**Problem statement**
Only the lines from the first line of the records through the line containing "You are a computer-use agent. The height" belong in the answer. Copy them exactly.

**Supplied records**
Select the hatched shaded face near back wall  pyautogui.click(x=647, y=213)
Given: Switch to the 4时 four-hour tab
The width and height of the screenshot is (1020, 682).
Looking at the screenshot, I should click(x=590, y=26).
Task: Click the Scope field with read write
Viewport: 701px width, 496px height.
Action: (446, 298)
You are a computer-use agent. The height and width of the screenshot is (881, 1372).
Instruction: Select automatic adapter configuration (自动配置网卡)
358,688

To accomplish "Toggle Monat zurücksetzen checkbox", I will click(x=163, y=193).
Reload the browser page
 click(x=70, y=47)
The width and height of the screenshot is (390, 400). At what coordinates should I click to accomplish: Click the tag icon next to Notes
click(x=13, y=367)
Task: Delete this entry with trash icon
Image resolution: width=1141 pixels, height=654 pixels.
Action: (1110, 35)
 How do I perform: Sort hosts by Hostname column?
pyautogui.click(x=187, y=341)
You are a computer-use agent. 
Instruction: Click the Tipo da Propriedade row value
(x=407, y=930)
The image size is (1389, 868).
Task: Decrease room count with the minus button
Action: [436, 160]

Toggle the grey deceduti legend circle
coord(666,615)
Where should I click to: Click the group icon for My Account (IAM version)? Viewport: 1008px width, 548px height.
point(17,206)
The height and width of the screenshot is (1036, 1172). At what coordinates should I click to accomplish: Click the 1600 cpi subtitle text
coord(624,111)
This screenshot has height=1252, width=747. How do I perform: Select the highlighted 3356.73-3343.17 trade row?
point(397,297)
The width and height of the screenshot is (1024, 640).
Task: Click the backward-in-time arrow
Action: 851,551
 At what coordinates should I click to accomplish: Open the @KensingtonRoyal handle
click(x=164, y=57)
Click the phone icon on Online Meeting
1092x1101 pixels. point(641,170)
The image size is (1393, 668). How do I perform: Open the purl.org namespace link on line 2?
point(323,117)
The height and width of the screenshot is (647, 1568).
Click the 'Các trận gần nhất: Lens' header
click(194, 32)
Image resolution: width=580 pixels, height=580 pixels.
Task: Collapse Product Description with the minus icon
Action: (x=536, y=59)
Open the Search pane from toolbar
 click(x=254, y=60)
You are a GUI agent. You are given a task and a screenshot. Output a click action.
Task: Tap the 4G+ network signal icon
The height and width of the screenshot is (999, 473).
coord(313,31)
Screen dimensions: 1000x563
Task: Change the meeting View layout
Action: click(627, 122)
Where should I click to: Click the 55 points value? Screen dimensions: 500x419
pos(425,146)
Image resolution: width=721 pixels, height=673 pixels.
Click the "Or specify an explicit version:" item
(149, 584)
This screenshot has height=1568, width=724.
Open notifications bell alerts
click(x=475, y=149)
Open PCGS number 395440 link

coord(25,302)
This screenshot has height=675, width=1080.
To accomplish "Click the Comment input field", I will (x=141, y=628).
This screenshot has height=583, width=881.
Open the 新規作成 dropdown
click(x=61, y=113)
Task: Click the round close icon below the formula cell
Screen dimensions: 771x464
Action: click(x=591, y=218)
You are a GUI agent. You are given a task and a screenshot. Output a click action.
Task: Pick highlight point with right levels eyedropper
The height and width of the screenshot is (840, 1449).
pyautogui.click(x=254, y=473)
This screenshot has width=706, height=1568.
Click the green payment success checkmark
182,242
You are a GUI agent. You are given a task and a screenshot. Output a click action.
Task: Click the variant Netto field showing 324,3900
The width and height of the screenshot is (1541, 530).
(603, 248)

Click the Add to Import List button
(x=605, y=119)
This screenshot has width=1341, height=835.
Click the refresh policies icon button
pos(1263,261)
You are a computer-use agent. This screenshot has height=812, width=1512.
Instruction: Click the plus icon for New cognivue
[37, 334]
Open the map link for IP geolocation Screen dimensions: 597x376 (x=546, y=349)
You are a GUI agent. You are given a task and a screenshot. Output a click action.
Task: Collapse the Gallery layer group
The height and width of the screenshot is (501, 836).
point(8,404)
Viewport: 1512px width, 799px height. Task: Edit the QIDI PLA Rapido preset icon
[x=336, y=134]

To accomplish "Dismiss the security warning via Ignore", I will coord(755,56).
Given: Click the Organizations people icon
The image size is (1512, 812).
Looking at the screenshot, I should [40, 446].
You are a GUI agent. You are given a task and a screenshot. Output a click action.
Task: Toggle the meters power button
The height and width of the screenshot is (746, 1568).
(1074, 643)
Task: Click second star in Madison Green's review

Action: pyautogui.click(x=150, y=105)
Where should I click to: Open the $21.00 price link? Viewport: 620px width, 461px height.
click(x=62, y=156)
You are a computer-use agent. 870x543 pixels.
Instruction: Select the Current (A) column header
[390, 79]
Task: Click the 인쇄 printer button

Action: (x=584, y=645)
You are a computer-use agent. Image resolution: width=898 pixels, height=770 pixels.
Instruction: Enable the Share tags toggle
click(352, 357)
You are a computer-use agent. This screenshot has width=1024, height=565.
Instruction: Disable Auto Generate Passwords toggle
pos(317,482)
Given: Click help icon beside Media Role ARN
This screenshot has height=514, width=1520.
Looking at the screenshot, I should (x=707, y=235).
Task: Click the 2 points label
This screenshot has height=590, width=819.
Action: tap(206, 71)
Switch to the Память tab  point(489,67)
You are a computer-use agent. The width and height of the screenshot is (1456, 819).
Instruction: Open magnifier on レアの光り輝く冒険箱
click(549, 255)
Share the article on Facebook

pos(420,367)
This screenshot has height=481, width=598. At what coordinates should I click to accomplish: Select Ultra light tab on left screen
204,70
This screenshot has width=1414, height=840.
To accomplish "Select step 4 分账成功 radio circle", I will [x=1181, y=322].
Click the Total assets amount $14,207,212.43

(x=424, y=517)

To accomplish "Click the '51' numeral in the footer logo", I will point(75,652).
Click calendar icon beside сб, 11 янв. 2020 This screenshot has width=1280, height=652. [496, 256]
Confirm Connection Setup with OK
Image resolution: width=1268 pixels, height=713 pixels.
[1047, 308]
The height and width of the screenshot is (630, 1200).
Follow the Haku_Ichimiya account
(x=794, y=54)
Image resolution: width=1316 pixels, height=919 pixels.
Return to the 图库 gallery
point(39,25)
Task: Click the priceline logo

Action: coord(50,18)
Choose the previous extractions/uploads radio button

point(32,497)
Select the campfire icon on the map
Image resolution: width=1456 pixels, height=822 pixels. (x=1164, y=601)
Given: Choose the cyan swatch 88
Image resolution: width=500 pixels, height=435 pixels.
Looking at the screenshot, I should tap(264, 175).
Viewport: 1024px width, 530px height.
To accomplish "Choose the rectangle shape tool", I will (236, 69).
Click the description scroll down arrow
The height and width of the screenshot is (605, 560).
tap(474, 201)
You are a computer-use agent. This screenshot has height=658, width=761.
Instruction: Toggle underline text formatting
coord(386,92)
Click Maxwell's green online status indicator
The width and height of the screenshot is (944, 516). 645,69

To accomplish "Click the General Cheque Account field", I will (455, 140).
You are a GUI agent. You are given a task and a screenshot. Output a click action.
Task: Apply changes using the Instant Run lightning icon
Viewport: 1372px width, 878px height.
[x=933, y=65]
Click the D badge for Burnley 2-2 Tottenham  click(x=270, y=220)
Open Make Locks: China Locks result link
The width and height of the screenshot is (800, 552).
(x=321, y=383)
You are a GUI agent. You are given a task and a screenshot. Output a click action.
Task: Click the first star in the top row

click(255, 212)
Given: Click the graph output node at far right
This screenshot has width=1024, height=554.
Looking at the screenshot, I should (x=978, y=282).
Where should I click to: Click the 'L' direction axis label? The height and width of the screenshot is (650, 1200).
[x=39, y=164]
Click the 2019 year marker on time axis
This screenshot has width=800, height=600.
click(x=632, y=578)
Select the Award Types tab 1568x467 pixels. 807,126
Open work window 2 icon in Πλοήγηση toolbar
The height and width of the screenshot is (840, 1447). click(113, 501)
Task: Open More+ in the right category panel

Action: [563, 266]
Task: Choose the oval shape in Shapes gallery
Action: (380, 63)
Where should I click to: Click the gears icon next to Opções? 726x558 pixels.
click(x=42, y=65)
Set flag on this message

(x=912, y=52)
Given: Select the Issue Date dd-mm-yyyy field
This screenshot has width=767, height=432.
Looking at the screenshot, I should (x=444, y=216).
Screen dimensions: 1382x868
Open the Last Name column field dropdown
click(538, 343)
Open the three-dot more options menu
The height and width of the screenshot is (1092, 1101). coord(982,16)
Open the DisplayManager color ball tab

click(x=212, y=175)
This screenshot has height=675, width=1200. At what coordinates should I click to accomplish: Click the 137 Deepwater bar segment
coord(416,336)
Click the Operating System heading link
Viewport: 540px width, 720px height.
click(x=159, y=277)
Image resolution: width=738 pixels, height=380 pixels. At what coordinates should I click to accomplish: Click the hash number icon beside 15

**Task answer**
Select the hatched shaded face near back wall  pyautogui.click(x=647, y=213)
Given: Switch to the 4时 four-hour tab
The width and height of the screenshot is (1020, 682).
Looking at the screenshot, I should click(x=590, y=26).
Task: Click the Scope field with read write
Viewport: 701px width, 496px height.
Action: (446, 298)
You are a computer-use agent. The height and width of the screenshot is (881, 1372).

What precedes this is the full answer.